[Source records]
====

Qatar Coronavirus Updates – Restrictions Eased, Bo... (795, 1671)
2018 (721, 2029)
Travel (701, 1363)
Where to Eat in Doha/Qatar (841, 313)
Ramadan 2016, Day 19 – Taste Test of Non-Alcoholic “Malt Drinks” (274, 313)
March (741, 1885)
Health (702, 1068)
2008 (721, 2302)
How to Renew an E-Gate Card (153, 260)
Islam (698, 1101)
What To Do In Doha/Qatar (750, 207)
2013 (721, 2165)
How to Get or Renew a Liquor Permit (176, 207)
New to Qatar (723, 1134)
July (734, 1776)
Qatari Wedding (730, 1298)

====

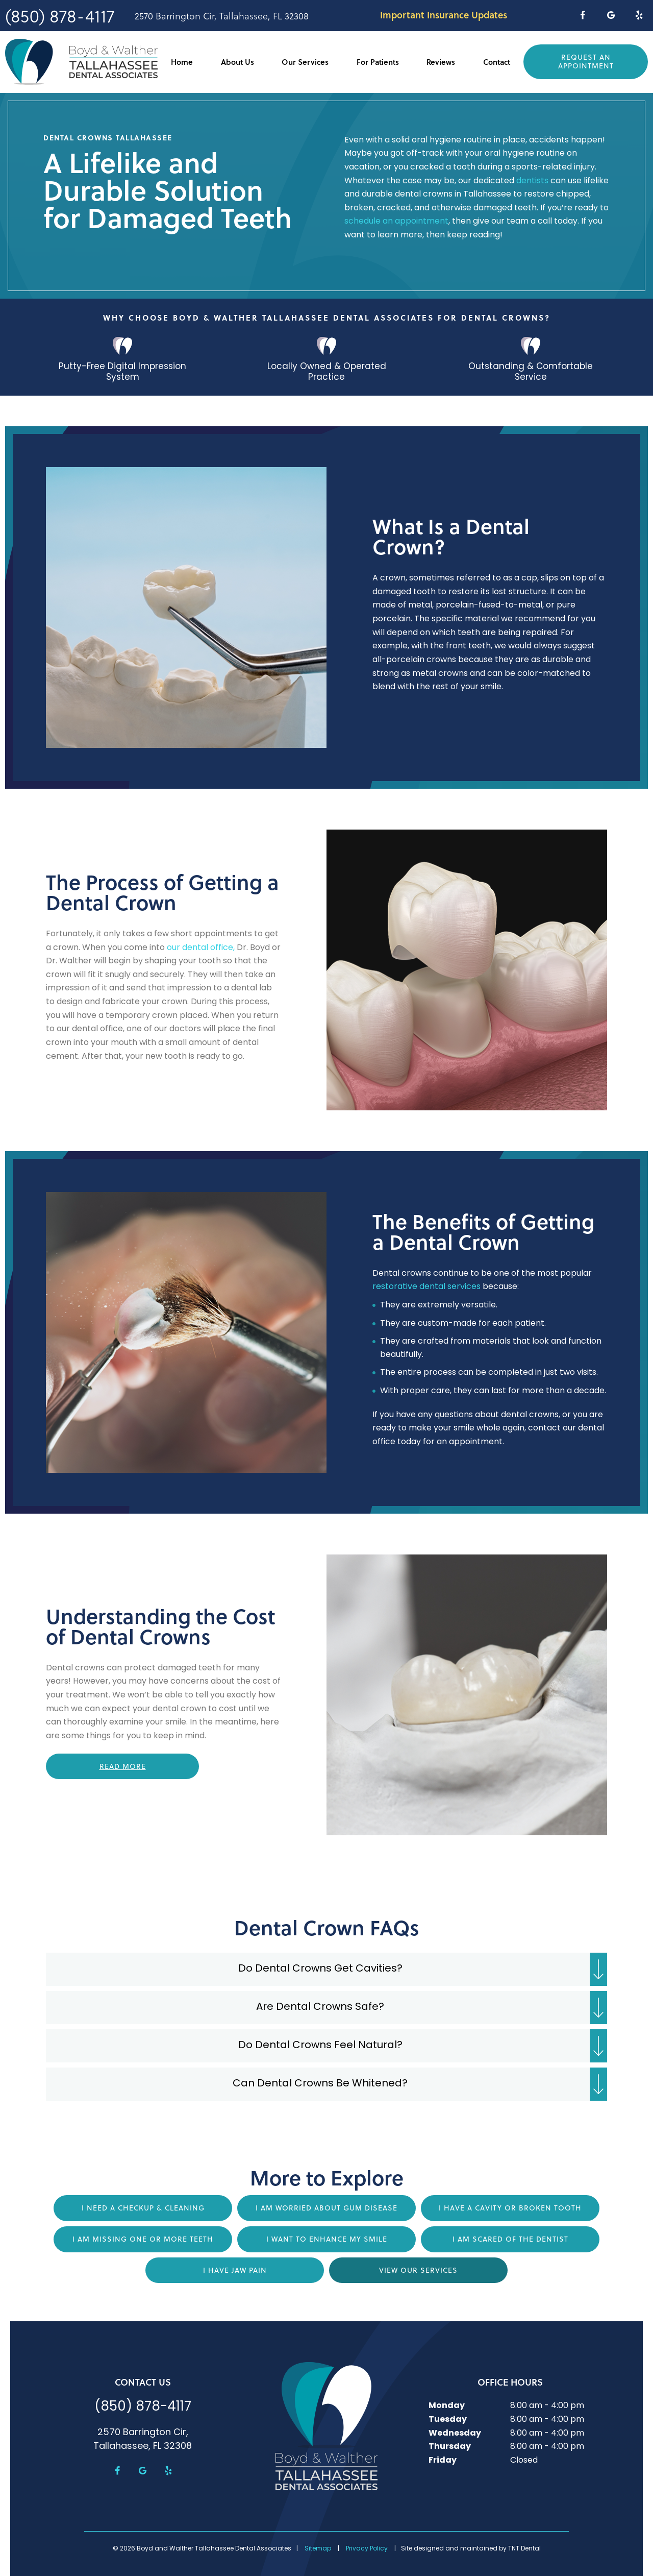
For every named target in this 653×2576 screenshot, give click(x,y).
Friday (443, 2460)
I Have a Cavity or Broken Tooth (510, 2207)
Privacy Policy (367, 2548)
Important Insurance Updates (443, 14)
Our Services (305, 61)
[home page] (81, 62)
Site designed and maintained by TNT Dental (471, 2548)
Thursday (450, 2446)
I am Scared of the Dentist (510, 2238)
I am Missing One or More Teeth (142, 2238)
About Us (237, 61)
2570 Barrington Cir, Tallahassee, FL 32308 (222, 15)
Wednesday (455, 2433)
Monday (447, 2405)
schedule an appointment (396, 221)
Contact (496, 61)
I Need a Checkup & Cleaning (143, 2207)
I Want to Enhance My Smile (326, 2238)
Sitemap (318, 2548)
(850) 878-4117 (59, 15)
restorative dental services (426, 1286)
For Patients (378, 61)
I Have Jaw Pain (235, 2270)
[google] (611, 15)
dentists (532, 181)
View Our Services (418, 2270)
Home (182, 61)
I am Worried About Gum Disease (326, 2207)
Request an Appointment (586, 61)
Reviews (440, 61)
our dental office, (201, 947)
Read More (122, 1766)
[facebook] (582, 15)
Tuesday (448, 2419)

====

Task: In the records above, find each line with the string "Updates" and list it.

Written response:
Qatar Coronavirus Updates – Restrictions Eased, Bo... (795, 1671)
Important Insurance Updates (443, 14)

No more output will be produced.